Description of the task:
Where the records below show the word "computer" in a line, please copy that line.

────────────────────────────────────────

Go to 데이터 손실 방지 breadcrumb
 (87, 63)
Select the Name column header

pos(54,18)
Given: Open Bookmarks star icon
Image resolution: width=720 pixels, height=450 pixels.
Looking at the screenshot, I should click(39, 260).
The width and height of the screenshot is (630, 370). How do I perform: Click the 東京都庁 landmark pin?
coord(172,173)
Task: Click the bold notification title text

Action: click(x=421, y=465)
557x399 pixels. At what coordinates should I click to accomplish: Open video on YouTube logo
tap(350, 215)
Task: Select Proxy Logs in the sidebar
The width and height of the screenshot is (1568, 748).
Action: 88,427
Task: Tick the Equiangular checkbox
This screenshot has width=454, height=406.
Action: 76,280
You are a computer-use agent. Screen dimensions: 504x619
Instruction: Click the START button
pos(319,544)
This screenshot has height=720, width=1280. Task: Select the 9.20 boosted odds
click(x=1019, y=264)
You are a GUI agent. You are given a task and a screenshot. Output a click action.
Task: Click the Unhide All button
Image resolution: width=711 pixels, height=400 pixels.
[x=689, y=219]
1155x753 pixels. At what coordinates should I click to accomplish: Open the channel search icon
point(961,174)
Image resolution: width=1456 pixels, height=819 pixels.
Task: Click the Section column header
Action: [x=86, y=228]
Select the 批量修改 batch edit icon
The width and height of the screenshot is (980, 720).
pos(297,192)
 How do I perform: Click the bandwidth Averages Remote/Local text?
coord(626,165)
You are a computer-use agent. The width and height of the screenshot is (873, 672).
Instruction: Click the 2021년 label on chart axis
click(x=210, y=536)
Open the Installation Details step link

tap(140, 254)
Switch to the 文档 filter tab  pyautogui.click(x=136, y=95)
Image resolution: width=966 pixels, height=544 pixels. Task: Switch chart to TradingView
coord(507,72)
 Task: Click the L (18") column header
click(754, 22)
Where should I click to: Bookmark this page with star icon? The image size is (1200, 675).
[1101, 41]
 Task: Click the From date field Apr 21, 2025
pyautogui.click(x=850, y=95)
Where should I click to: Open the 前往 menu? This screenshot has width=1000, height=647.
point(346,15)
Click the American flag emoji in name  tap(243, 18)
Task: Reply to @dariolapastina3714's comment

────────────────────────────────────────

Result for this task:
You are a computer-use agent. Screen dimensions: 504x619
You are a computer-use agent. The width and height of the screenshot is (873, 672).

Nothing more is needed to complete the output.